“A raiva tem muitas faces — e todas contam uma história.”
Na prática clínica, é comum encontrarmos pacientes que expressam raiva de maneiras diversas — seja de forma explosiva, fria, controladora ou até resignada. O que muitas vezes escapa à compreensão inicial é que essa raiva não é apenas um comportamento, mas a manifestação de modos específicos que emergem como formas de enfrentamento emocional.
A Terapia do Esquema, desenvolvida por Jeffrey Young, nos convida a olhar para a raiva não apenas como um sintoma, mas como uma via de acesso para compreender esquemas precoces desadaptativos e necessidades emocionais não atendidas.
🔥 Modos de Raiva: Mais do que a “Criança Zangada”

> **Atividade 1**
De acordo com o trecho sobre a raiva, quem desenvolveu a Terapia do Esquema?
> **Atividade 2**
Indique se cada afirmação concorda com o trecho sobre a raiva, respondendo sim ou não e citando as palavras do texto que decidem a questão.
(a) A raiva é entendida somente como um comportamento.
(b) A Terapia do Esquema vê a raiva como um caminho para compreender necessidades emocionais não atendidas.
(c) Na prática clínica, os pacientes costumam expressar a raiva sempre da mesma maneira.
> **Atividade 3**
Dê continuidade ao trecho sobre a raiva, começando logo após o último título apresentado.

> **Dados disponíveis**
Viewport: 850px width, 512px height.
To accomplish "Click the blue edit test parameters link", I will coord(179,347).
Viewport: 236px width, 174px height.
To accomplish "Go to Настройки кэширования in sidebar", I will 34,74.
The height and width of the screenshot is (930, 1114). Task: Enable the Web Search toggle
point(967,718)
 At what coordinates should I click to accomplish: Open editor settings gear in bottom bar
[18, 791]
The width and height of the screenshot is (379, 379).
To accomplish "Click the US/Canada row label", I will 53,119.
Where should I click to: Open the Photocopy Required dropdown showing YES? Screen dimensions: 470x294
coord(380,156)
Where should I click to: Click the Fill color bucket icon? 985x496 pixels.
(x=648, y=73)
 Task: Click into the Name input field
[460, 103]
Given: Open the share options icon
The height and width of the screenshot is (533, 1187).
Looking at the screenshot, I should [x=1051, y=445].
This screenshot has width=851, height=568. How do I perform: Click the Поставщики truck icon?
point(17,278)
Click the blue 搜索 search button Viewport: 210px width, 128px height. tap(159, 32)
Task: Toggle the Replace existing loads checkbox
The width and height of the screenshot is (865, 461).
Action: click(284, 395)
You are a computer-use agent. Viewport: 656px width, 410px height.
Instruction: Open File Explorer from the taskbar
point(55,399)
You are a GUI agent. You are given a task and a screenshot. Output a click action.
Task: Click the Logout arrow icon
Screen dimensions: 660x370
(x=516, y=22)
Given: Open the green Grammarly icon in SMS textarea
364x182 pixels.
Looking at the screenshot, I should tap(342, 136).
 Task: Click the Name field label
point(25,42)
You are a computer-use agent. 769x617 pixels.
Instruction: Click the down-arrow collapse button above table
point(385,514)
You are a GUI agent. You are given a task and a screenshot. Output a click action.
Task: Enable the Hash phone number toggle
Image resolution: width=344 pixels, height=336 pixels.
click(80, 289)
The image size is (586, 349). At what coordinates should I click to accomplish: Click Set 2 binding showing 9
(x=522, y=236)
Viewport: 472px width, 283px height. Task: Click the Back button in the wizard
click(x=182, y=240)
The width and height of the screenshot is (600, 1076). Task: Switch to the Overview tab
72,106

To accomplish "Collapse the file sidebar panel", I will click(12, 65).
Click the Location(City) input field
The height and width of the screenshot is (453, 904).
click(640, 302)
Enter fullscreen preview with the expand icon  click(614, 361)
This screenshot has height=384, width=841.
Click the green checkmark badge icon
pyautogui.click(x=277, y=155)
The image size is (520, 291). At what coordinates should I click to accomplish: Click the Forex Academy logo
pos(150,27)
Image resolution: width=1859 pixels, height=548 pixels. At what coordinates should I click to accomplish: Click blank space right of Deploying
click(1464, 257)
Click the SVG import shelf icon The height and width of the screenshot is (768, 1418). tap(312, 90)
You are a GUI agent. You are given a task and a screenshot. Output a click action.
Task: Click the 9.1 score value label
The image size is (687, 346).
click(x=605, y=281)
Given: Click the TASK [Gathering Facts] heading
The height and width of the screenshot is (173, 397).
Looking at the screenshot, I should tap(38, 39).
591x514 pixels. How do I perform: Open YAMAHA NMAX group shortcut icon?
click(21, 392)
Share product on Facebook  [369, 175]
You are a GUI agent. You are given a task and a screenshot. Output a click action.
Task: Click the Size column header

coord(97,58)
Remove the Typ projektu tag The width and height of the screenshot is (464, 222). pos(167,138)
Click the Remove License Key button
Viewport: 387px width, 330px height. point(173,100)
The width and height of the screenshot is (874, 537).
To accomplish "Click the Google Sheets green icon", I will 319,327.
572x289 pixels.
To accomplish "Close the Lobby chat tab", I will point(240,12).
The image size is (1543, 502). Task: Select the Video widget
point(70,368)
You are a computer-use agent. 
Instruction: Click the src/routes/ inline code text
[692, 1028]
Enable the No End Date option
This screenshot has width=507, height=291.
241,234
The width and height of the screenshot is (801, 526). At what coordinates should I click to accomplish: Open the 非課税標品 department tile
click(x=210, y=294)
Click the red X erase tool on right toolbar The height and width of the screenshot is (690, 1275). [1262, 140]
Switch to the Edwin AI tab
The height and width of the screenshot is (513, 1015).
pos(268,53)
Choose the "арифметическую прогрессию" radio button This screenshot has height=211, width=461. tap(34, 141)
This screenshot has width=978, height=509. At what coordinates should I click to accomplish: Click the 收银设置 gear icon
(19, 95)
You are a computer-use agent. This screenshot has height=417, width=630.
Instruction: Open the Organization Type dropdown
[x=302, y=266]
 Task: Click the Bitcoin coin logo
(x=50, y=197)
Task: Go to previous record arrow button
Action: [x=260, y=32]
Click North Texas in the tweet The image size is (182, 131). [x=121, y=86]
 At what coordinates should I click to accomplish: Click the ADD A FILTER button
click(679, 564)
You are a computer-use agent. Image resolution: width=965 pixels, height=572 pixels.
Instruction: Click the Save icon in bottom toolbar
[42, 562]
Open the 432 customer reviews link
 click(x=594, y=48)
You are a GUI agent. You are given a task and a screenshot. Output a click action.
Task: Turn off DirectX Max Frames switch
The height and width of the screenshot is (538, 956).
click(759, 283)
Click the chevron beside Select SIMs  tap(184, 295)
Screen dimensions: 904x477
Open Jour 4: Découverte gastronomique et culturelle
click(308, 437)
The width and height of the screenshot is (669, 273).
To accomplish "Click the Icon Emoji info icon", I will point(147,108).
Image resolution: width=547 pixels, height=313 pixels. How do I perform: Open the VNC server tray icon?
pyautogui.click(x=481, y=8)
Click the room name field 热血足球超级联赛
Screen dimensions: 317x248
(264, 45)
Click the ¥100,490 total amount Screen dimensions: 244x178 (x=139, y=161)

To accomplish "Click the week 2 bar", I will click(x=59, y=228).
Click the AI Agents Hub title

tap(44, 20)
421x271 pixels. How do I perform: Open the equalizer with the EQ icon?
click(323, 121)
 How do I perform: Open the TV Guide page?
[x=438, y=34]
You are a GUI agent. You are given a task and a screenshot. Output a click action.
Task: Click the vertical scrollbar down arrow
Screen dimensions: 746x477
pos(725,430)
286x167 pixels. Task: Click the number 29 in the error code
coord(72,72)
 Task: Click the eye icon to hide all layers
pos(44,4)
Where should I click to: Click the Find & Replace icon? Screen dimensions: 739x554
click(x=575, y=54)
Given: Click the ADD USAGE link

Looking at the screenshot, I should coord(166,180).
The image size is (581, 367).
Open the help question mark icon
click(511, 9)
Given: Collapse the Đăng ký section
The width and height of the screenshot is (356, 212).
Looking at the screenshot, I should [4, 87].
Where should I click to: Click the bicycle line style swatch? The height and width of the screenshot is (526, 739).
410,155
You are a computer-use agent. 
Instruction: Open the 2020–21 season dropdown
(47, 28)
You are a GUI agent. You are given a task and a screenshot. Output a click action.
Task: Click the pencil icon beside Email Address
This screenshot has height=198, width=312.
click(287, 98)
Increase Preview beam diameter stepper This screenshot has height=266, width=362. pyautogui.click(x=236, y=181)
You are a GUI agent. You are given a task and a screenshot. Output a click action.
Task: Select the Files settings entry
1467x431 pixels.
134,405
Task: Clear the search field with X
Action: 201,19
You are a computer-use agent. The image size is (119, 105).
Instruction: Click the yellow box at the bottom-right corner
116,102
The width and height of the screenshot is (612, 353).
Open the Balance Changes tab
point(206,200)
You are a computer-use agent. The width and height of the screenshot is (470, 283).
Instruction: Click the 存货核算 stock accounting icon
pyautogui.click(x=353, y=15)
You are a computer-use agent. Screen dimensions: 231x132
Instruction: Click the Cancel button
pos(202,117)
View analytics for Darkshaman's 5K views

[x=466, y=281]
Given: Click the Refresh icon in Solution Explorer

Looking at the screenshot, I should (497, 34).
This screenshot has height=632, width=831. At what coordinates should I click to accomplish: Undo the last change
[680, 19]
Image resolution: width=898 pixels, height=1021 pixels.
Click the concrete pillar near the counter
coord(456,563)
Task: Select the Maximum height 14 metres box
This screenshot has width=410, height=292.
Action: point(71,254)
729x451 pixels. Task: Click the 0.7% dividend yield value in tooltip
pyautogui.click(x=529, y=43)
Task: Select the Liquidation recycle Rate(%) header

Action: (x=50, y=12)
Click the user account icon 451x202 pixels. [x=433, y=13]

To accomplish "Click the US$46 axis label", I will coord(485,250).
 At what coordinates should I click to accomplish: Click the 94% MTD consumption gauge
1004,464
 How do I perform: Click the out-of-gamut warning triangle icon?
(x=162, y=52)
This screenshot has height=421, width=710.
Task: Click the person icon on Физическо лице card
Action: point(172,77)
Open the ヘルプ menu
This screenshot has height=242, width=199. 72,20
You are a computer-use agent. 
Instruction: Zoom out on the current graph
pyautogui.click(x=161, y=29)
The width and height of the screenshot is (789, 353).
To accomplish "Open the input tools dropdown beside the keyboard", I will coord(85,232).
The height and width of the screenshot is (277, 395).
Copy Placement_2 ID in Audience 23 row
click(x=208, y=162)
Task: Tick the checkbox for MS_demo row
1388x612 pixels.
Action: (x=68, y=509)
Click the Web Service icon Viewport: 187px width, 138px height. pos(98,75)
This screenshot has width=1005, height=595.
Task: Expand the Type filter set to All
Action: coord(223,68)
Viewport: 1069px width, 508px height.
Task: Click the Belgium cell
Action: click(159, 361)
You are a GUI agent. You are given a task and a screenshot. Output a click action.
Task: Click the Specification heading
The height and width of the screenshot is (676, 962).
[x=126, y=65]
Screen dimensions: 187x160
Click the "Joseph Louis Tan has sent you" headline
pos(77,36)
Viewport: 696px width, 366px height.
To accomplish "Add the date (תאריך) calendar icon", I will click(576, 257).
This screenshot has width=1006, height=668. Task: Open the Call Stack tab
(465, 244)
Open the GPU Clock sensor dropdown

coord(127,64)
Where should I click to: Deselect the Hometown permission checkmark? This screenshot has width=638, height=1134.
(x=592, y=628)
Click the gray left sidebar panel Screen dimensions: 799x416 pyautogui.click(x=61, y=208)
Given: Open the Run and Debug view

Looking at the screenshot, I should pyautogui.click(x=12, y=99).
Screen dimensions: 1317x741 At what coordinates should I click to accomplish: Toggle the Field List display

> **Resposta 1**
Jeffrey Young.

> **Resposta 2**
(a) Não: "essa raiva não é apenas um comportamento".
(b) Sim: "como uma via de acesso para compreender esquemas precoces desadaptativos e necessidades emocionais não atendidas".
(c) Não: "é comum encontrarmos pacientes que expressam raiva de maneiras diversas".

> **Resposta 3**
Durante anos, a raiva foi associada quase exclusivamente ao modo Criança Zangada — expressão legítima da frustração e injustiça vivenciada por uma criança emocionalmente negligenciada ou maltratada. No entanto, pesquisas e avanços no modelo de modos (como os de Arntz & Jacob, Behary, Farrell & Shaw) expandiram esse olhar, reconhecendo outros modos de raiva:
📌 Alguns dos principais incluem:
- Criança Enfurecida: raiva intensa, desproporcional e destrutiva.
- Criança Obstinada: raiva passiva, marcada por teimosia e resistência.
- Protetor Zangado: raiva defensiva usada como “muro emocional”.
- Modo Provocador e Ataque: uso instrumental da raiva para controlar e intimidar.
- Modo Justificado: raiva disfarçada de superioridade ou direito.
- Modo Crítico ou Punitivo: raiva direcionada a si mesmo, como autocrítica severa.
Cada um desses modos se conecta a estratégias de enfrentamento (evitamento, supercompensação ou rendição) que o paciente aprendeu em contextos de trauma ou negligência emocional.
🧠 Por que entender os modos de raiva é essencial na clínica?
Quando a raiva emerge em sessão, o terapeuta pode:
- Se retrair, por medo ou desconforto.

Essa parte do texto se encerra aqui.